◆ Text for analysis

* * * * * * * * *

England fast bowler Jofra Archer has been fined and given an official warning for breaching the team’s biosecurity protocols, but is free to play the third Test against the West Indies.

Both teams are under strict restrictions to allow the series to go ahead safely.

Archer breached the measures when he stopped at his house during the drive from Southampton to Manchester between Tests.

He came into contact with a person outside the teams’ bubble at the house and was dropped for the second Test, announcing the decision hours before the start of the match at Old Trafford on Thursday.

“Following a disciplinary hearing held on Friday evening … Archer has been fined an undisclosed amount and received an official written warning after admitting to breaching the team’s bio-secure protocols on Monday 13 July when he made an unauthorised visit to his home in Hove,” the England and Wales Cricket Board (ECB) said.

ECB director of cricket Ashley Giles said Archer’s mistake could have cost the board “tens of millions” of pounds but England vice-captain Ben Stokes said the team would be there to support the player.

* * * * * * * * *

◆ Tasks to complete
a) According to the article on Jofra Archer's biosecurity breach, in which town was the home that Archer made an unauthorized visit to?
b) Reproduce the part of the article on Jofra Archer's biosecurity breach that begins at the words "Archer breached the" and ends after the words "Trafford on Thursday.".
c) Resume the article on Jofra Archer's biosecurity breach, starting after its final sentence.

◆ Extracted data
* * * * * * * * *

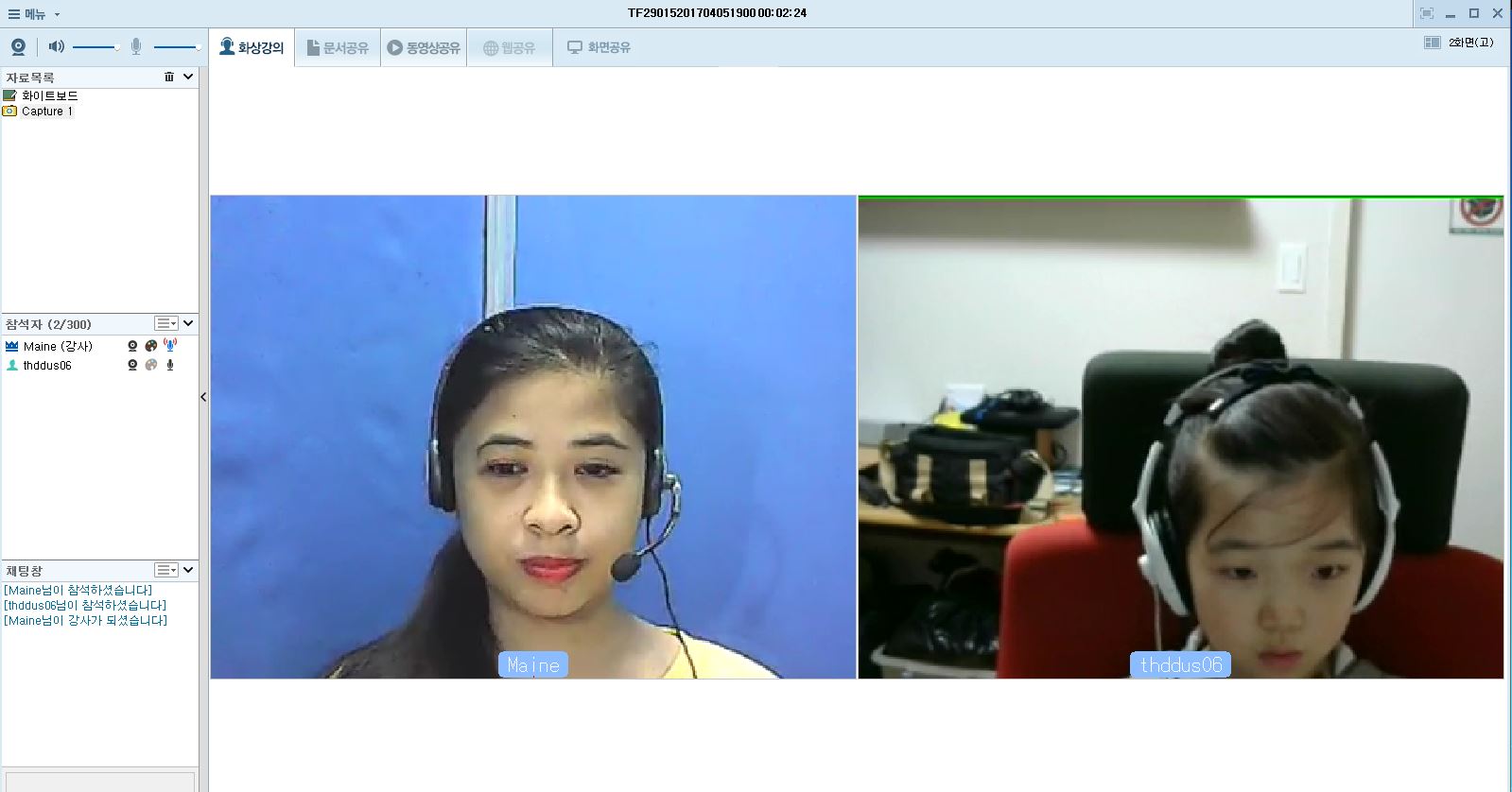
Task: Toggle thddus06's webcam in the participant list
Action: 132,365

* * * * * * * * *

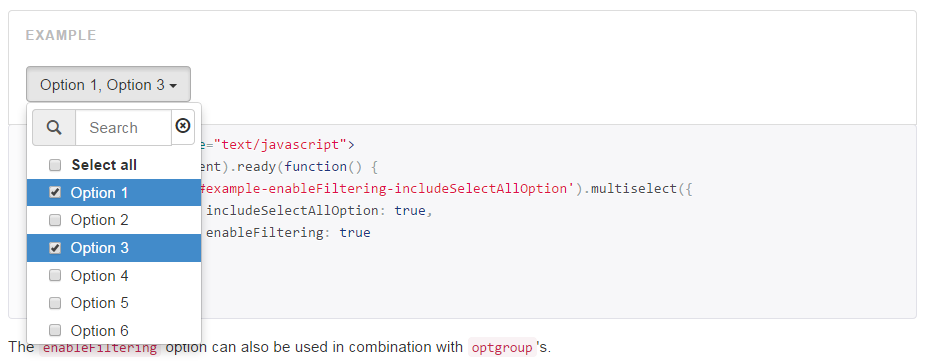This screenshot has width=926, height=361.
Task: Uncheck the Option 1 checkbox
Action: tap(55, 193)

* * * * * * * * *

◆ Written responses
a) Hove

b)
Archer breached the measures when he stopped at his house during the drive from Southampton to Manchester between Tests.

He came into contact with a person outside the teams’ bubble at the house and was dropped for the second Test, announcing the decision hours before the start of the match at Old Trafford on Thursday.

c)
Giles headed Archer’s disciplinary hearing, which was also attended by the player’s agent and a representative from the Professional Cricketers’ Association.

Barbados-born Archer will remain in self-isolation for five days and will undergo two COVID-19 tests, which must be negative before his isolation is lifted.

The 25-year-old is expected to rejoin the England squad on Tuesday ahead of the third and final Test starting on Friday, also at Old Trafford.

Archer said he was “extremely sorry” for his actions, but the team is managing alright without him so far, with twin tons from opener Dom Sibley and Ben Stokes leading the side to a declaration on 9-469.

The West Indies were 1-32 in reply at the end of day two before day three was completely rained out.

The tourists won the first Test by four wickets.